(ВЫБРАННЫЙ ОТРЫВОК)
════════════════

Послушание имеет много сторон, возможны самые разнообразные положения. Общее аскетическое правило — не доверять себе, и потому всякое указание духовного отца относительно внутренней жизни должно приниматься с благоговением. Это правило особенно должно соблюдаться начинающими монахами, но и обученные духовной брани и постаревшие в монашестве не оставляют его.

Другая сторона послушания, касающаяся внешнего действования, в равной мере соблюдается и старыми, и молодыми монахами. Всякое дело, всякое начинание должно твориться по благословению, чтобы актом благословения всему предать характер Божиего дела. Все житейские мелочи и немелочи требуют познания воли Божией.

Наша повседневность погружена в мелкие воды ничтожных нужд, но каждая, даже самая малая, вещь может открыться нам как отражение или слово о величии Божием, предстать нашему духу как удивляющая тайна. Так, например, подвиг монашеского послушания, который вызывает презрение в гордых душах, при разумном понимании сущности этой аскезы является путем к расширению нашего сознания до неожиданно великих созерцаний. Он начинается, казалось бы, с нуля: мы просто становимся внимательными к нуждам окружающих нас людей. Постепенно мы научаемся воспринимать их мысли, их волю. Этим путем мы проникаем в сокровенные места их внутреннего мира. Развивается способность в едином акте внимания услышать и различить, какие настроения, какие внутренние движения сердец наличествуют среди тех, что вокруг нас. В дальнейшем восхождении послушание приводит к уразумению онтологической основы православной соборности. Вне культуры послушания живое постижение тайны СОБОРНОСТИ — не дастся.

════════════════

[Собранные записи данных]
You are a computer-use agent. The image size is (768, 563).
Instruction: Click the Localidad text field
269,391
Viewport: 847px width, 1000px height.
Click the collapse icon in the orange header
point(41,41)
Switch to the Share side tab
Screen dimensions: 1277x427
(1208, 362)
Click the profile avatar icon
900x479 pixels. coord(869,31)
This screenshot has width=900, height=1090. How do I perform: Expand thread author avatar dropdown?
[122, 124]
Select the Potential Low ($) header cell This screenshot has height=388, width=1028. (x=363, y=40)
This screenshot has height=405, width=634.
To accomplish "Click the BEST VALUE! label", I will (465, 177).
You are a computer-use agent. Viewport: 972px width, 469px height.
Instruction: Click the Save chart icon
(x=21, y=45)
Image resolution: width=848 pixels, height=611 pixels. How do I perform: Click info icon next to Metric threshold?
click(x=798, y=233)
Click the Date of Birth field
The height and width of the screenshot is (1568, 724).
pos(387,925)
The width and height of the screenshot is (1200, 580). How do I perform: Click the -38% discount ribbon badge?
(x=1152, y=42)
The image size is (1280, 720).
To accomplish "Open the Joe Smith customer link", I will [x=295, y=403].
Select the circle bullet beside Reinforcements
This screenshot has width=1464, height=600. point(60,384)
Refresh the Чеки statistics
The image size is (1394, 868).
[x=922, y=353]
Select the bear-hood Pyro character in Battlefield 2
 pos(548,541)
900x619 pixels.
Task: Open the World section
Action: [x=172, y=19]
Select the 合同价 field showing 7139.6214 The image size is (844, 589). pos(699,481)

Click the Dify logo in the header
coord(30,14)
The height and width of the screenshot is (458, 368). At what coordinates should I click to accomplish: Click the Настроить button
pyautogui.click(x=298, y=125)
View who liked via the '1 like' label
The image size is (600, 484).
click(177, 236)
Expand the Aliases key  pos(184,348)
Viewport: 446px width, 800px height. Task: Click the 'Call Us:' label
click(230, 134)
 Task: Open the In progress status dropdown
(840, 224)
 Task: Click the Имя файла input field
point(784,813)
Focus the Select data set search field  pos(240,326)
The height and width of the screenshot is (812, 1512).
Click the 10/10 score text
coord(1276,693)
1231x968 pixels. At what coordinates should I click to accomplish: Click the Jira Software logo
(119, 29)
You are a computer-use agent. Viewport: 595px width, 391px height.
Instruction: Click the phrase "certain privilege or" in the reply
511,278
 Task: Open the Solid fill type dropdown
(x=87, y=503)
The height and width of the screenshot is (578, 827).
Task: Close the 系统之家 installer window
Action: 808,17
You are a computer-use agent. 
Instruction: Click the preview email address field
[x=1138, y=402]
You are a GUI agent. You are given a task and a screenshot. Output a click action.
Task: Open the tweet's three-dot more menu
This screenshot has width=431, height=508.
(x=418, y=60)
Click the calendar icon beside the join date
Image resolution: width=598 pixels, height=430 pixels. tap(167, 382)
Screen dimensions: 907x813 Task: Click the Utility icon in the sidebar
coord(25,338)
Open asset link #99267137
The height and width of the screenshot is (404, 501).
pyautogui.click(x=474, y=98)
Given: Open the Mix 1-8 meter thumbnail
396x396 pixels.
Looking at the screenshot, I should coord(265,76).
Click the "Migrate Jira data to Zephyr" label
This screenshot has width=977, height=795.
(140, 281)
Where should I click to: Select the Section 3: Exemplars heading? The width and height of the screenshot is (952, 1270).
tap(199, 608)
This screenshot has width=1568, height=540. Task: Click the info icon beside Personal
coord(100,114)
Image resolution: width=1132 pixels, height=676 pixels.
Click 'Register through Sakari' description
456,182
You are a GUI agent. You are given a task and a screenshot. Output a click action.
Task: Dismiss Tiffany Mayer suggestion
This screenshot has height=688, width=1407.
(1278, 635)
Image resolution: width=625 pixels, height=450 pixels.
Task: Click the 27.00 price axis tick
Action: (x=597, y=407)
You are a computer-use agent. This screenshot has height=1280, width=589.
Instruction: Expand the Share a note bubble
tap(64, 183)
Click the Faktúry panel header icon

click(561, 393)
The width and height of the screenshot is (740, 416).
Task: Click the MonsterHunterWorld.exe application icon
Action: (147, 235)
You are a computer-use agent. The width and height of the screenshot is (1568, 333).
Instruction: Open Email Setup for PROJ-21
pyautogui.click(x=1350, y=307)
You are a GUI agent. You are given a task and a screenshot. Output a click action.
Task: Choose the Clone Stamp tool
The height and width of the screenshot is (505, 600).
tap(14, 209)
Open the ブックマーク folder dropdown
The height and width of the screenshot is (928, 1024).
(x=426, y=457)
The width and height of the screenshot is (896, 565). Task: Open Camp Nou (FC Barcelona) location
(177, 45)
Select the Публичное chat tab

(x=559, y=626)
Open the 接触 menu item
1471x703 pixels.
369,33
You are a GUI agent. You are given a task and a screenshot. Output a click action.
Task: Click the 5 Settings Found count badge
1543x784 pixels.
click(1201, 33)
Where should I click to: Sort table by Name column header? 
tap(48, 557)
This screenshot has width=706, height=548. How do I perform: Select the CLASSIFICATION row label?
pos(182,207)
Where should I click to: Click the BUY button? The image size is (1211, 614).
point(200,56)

════════════════

(ПОСТАВЛЕННАЯ ЗАДАЧА)
Ответьте на вопросы по отрывку о монашеском послушании:
1. Какое общее аскетическое правило в нем названо?
2. Что должно твориться по благословению?
3. К чему послушание приводит в дальнейшем восхождении?
Опирайтесь только на отрывок.

(РЕЗУЛЬТАТ ЗАДАЧИ)
1. Не доверять себе.
2. Всякое дело, всякое начинание.
3. К уразумению онтологической основы православной соборности.